Key benefits of using Azure AD Pass-through Authentication

  • Great user experience
    • Users use the same passwords to sign into both on-premises and cloud-based applications.
    • Users spend less time talking to the IT helpdesk resolving password-related issues.
    • Users can complete self-service password management tasks in the cloud.
  • Easy to deploy & administer
    • No need for complex on-premises deployments or network configuration.
    • Needs just a lightweight agent to be installed on-premises.
    • No management overhead. The agent automatically receives improvements and bug fixes.
  • Secure
    • On-premises passwords are never stored in the cloud in any form.
    • The agent only makes outbound connections from within your network. Therefore, there is no requirement to install the agent in a perimeter network, also known as a DMZ.
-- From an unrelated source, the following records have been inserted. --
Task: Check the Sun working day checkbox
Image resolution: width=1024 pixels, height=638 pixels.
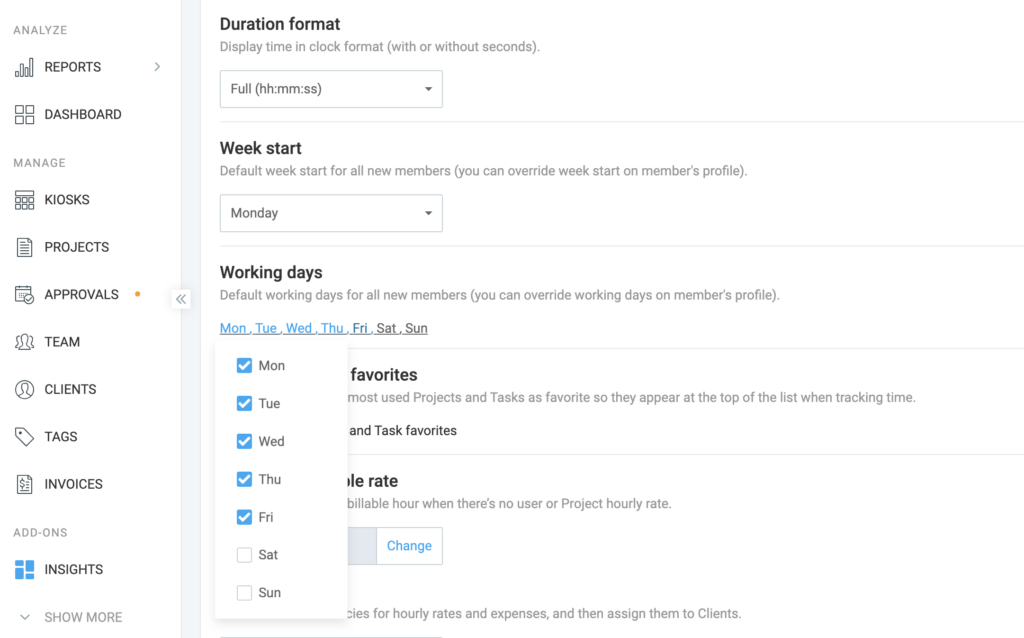Action: click(244, 593)
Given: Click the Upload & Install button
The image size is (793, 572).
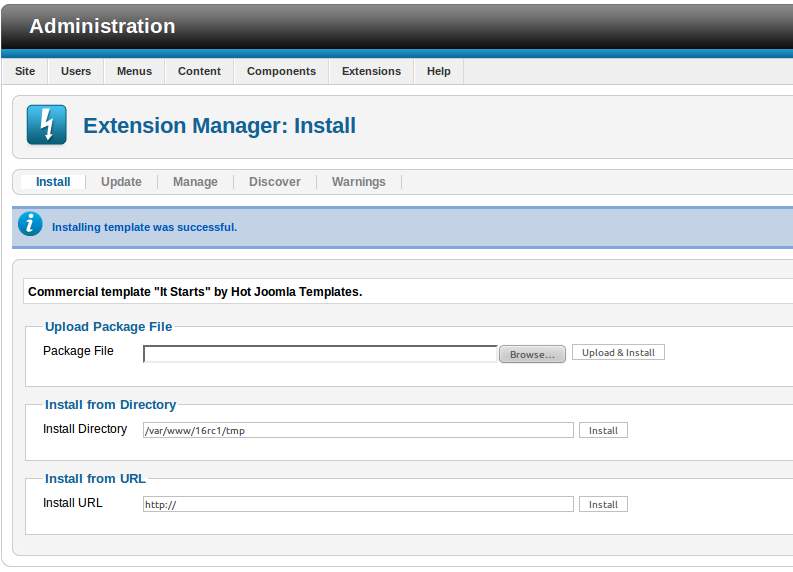Looking at the screenshot, I should 618,353.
    • Protects your user accounts by working seamlessly with Azure AD Conditional Access policies, including Multi-Factor Authentication (MFA), and by filtering out brute force password attacks.
  • Highly available
    • Additional agents can be installed on multiple on-premises servers to provide high availability of sign-in requests.

Feature highlights

  • Supports user sign-in into all web browser-based applications and into Microsoft Office client applications that use modern authentication.
  • Sign-in usernames can be either the on-premises default username (userPrincipalName) or another attribute configured in Azure AD Connect (known as Alternate ID).
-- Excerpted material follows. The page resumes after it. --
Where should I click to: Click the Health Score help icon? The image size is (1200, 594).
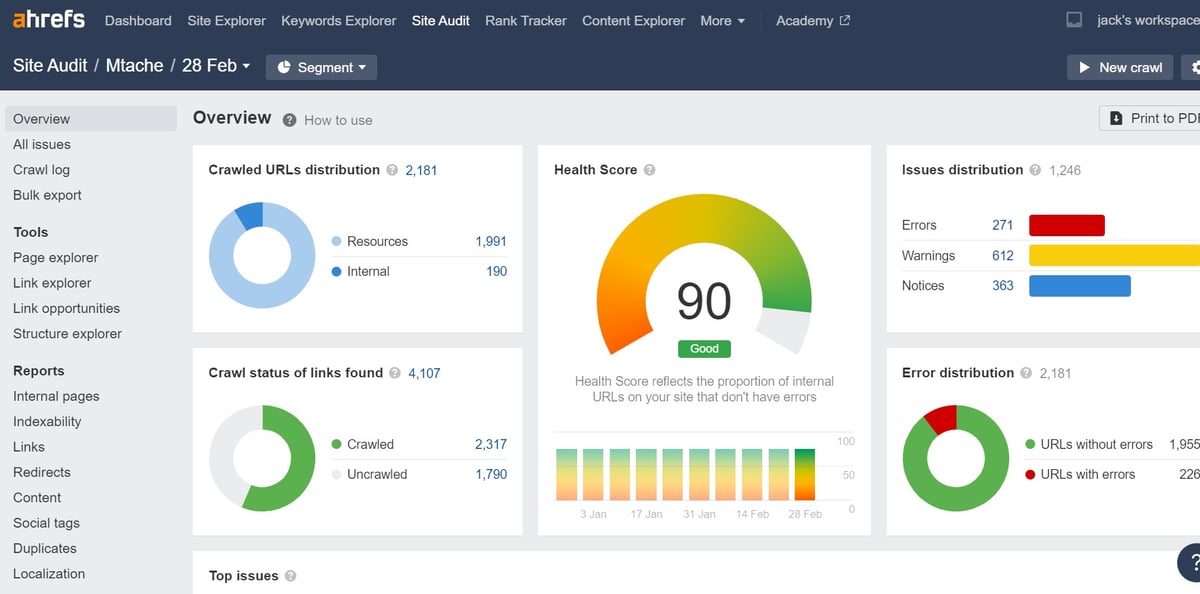click(649, 170)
  • The feature works seamlessly with conditional access features such as Multi-Factor Authentication (MFA) to help secure your users.
  • Integrated with cloud-based self-service password management, including password writeback to on-premises Active Directory and password protection by banning commonly used passwords.
  • Multi-forest environments are supported if there are forest trusts between your AD forests and if name suffix routing is correctly configured.
  • It is a free feature, and you don’t need any paid editions of Azure AD to use it.
  • It can be enabled via Azure AD Connect.
  • It uses a lightweight on-premises agent that listens for and responds to password validation requests.
  • Installing multiple agents provides high availability of sign-in requests.
  • It protects your on-premises accounts against brute force password attacks in the cloud.